▶ Task statement
Put each non-blank line of these items into a Markdown table with the columns "Row" and "Line". Number the rows in the first column, and leave the pictures out.
═══ Provided data
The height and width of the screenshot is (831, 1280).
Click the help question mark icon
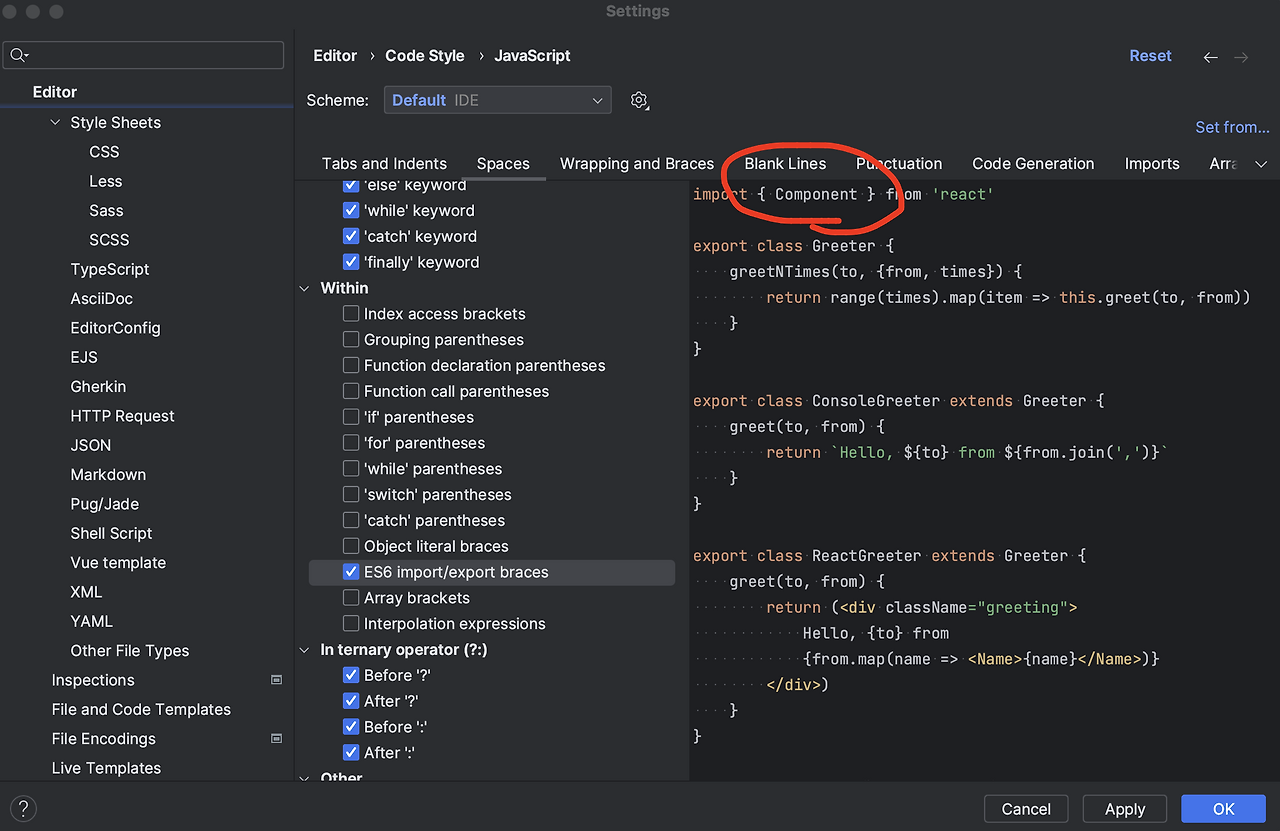click(22, 808)
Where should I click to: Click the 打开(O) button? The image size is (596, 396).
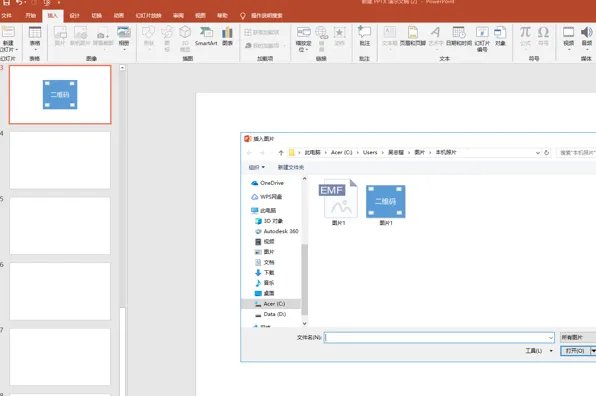pos(575,350)
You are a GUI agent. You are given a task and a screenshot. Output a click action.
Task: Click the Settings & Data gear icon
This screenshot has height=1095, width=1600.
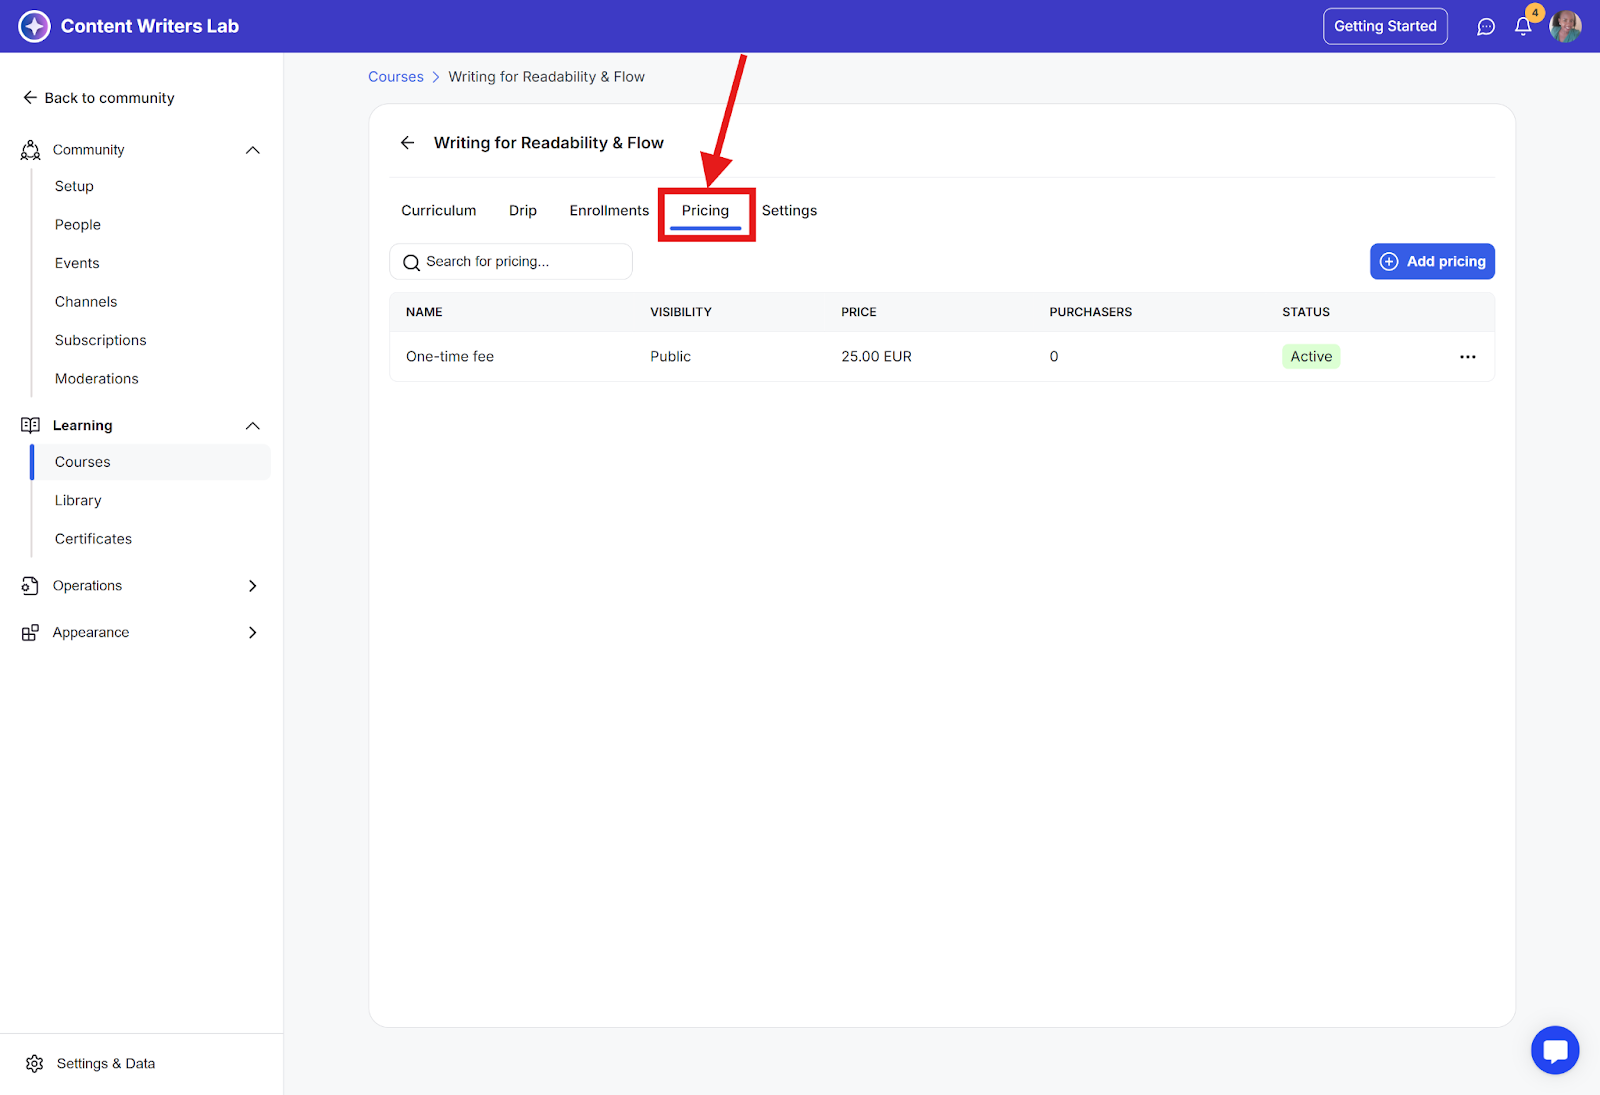35,1063
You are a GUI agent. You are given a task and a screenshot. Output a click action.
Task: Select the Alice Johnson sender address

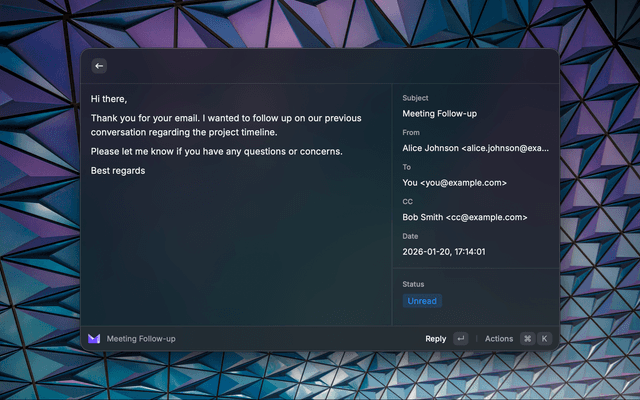tap(475, 148)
══════
▶ Answer to this problem
| Row | Line |
|---|---|
| 1 | The height and width of the screenshot is (831, 1280). |
| 2 | Click the help question mark icon |
| 3 | click(22, 808) |
| 4 | Where should I click to: Click the 打开(O) button? The image size is (596, 396). |
| 5 | pos(575,350) |
| 6 | You are a GUI agent. You are given a task and a screenshot. Output a click action. |
| 7 | Task: Click the Settings & Data gear icon |
| 8 | This screenshot has height=1095, width=1600. |
| 9 | 35,1063 |
| 10 | You are a GUI agent. You are given a task and a screenshot. Output a click action. |
| 11 | Task: Select the Alice Johnson sender address |
| 12 | tap(475, 148) |